VETERANOS E CALOUROS

 

Em qualquer Universidade existem hábitos e ritos que se perpetuam e fazem parte do espírito universitário.

Eu estava entrando na Universidade de Pádua, sessenta anos atrás, com o coração aos pinotes. Era uma grande responsabilidade; os olhos da família inteira estavam apontados em mim.

Meu pai me deu cinco mil liras – que deveriam durar um mês – e mandou-me para o “matadouro”. Era aquele amplo e sagrado claustro, logo além da entrada monumental, onde eram sacrificados os calouros, em sua primeira experiência universitária.

Hoje não é mais assim, mas naquele tempo, ao fazermos a inscrição, recebíamos uma caderneta, na qual, ano após ano, colávamos o comprovante – do tamanho de um selo de correio – indicando nossa condição de estudantes daquele ano.  

O “matadouro” pululava de aves de rapina, urubus, abutres, corvos; os nossos algozes eram os “veteranos”, estudantes mais antigos, famintos e inescrupulosos.

Todos os anos a tragédia se repetia. 

Um veterano enredava algum calouro e o convidava para um lanche, para explicar – dizia - os perigos da escola e dar dicas sobre como evitá-los; o lanchinho transformava-se rapidamente em um festim, com pratos caros e dezenas de “convidados” que, aguardando empoleirados nas proximidades, vinham chegando à mesa, para participar da festa.

No momento de pagar, explicavam ao incauto que quem tinha um menor número de selinhos tinha que assumir a despesa.

Meu veterano tinha quatro selos. Eu, é claro, tinha só um.

Assim, logo no primeiro dia perdi todo o dinheiro do mês.

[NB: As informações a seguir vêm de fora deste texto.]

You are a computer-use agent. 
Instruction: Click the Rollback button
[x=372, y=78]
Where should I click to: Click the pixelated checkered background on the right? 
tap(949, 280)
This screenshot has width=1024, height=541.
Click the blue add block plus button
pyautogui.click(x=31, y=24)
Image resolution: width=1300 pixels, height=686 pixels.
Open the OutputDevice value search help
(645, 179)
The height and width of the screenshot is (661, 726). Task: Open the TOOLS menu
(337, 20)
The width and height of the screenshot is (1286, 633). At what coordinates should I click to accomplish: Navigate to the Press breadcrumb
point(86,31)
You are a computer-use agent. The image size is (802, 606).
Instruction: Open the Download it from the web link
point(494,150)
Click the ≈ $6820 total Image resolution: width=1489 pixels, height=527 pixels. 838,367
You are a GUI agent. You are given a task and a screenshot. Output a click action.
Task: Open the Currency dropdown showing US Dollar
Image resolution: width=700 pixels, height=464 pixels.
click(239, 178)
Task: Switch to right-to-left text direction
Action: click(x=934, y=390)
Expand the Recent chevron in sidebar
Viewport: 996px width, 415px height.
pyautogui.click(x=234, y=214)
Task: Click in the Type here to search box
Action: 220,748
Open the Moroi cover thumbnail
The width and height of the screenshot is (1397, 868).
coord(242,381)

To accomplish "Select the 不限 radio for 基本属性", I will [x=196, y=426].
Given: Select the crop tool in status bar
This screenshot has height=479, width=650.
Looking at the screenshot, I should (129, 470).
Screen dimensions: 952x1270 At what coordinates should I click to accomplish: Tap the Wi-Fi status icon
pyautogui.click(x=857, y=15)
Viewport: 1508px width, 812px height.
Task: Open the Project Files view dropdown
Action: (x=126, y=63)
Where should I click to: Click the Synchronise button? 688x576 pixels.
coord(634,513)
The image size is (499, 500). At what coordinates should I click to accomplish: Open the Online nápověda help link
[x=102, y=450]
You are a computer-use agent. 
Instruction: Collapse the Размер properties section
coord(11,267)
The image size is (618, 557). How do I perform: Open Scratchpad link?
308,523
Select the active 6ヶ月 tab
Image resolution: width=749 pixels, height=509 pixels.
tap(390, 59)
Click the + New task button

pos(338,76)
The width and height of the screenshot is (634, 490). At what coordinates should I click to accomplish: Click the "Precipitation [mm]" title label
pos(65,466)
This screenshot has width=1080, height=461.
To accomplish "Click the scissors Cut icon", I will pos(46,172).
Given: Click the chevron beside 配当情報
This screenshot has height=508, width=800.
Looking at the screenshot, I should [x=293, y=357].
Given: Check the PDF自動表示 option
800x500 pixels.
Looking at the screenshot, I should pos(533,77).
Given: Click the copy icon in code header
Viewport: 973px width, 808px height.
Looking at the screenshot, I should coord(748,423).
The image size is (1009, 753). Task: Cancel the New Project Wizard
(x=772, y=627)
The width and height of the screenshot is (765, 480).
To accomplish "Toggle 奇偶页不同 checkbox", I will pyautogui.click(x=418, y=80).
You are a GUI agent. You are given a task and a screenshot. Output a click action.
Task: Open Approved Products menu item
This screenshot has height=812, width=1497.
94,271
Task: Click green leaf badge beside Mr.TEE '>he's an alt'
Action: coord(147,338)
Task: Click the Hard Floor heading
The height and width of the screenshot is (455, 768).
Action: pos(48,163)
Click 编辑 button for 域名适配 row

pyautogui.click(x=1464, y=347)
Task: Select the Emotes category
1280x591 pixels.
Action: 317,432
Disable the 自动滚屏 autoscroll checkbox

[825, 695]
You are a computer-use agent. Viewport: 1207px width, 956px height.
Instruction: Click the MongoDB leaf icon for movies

 Foi o pior mês da minha vida – fiquei devendo a pensão, com o aquecimento cortado, sem poder comprar os livros, sem fumar, comendo as sobras dos colegas – digo da comida dos colegas – e ainda por cima, indo e voltando a pé na neve. Enfim, um desastre.

Não se poderia levar a mal. Era uma tradição.

Parti então para a vingança: convidei um colega que tinha cinco selos, mas estava atrasado, ainda cursando o segundo ano, por mera preguiça. 

Combinamos a estratégia; provoquei um encontro, e convidei o meu algoz – aquele mesmo, sim -  para um jantar. Ele veio sorrindo. Oba! Estava no papo!

Comemos do bom e do melhor. Na hora de pagar, porém, o miserável me apresenta uma caderneta com sete selinhos.  Estivera escondendo o leite o tempo todo!

Desta vez tive que telegrafar ao meu pai, pedindo socorro. O velho já sabia que isso aconteceria e não se incomodou. Reforçou meu caixa, recomendando-me que ficasse um pouco mais esperto.  Na verdade disse: Menos trouxa!!...

Finalmente passei para o segundo e depois para o terceiro ano. E aí, chegou a hora de minha vingança verdadeira.  No dia do início das aulas fui para o “matadouro” como ave de rapina e não mais como caça.

Encontrei um coitadinho, com cara, jeito e botas de caipira. Fiquei observando-o, por um bom tempo, enquanto ele olhava perdido por todos os cantos, procurando alguma informação, uma dica qualquer. Ninguém lhe dava bola. 

Por fim, aproximei-me e ofereci ajuda. Ele estava mesmo precisando. Não sabia nada de nada...

Para encurtar, convidei-o para um lanchinho e nos fartamos: ele e eu, e mais uns vinte colegas. Na hora de pagar, puxei a carteirinha com os meus mirrados três selinhos, E ele, sem pestanejar, me apresentou uma carteirinha com onze – sim, onze! – selinhos. O desgraçado estava na faculdade havia onze anos – desde o tempo em que eu ainda cursava o primário – e estava esperando justamente por mim!

Foi demais; perdi a coragem: assoberbado pelas dívidas, renunciei à carreira universitária e entrei na profissão de garçom; depois de cinco anos de trabalho, acabei de pagar a dívida.

Porém preferi ficar por aqui, onde os veteranos continuam depenando os calouros, mas deixam em paz os garçons.